Virtue vs Vice: What to Drink with That

WHAT TO DRINK WITH THAT

DRINK editor Treve Ring asks local wine experts how they would approach pairing dishes and flavours. For early 2015, we’re looking at Virtue vs Vice.

Our Experts:

Sharon McLean (SMC)
Founder, Cru Consultancy, Victoria

Sharon is a leading wine educator, responsible for delivering Wine and Spirit Education Trust (WSET) and French Wine Scholar (FWS) courses on Vancouver Island and for introducing the Italian Wine Specialist certification to BC. Most recently, she has joined EATmagazine.ca as the roving beverage reporter.
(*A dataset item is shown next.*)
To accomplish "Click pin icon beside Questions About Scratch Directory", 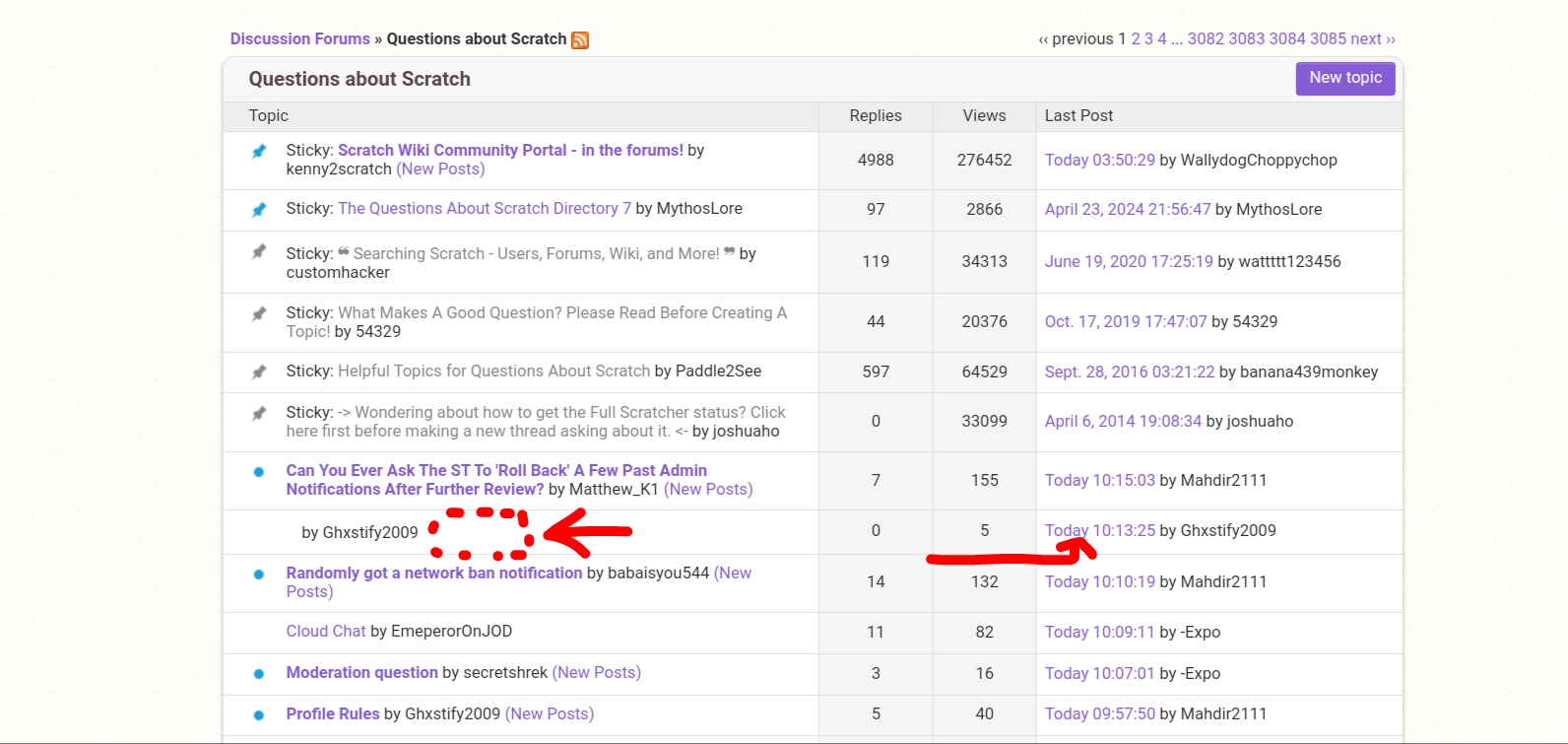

After completing the WSET Diploma in 2009 with the highest marks in Canada, she finished the Sherry Educator, French Wine Scholar and Center for Wine Origins (Port & Champagne) certifications. Sharon is a second year Masters of Wine candidate – one of the few in Canada currently attempting wine’s most prestigious and rigorous academic honours. When not engaged in a wine glass, she is a highly sought after management consultant with more than 20 years of international experience.

Hao-Yang Wang (HYW)
GM, Sommelier, Farmer’s Apprentice, Vancouver

Based in Vancouver, Hao-Yang began his career in the restaurant industry where he discovered his passion for wine. While he was completing his WSET Level 4, he had the opportunity to manage one of the Liberty Wine Merchant’s boutique wine shops. He returned to the restaurant scene as an Assistant Wine Director at West Restaurant. In 2013, Hao-Yang assumed the role as the AGM/Sommelier, opening Pidgin in Gastown. Currently, Hao-Yang is the GM at Vancouver’s Farmer’s Apprentice Restaurant and is anticipating the opening of its sister wine bar, Grapes and Soda.

What to DRINK With:

Virtue

Grilled Chicken Breast Salad with Avocado, Walnuts and Green Beans and a Ginger-Miso Vinaigrette

SMC. So many flavours and textures here. We need a wine that has a distinctive character and won’t get drowned out by the food. We also need some bright acidity to match the vinaigrette. I’d reach for a Riesling from Alsace with beautifully intensive aromatics and racy freshness. Being virtuous isn’t so bad after all.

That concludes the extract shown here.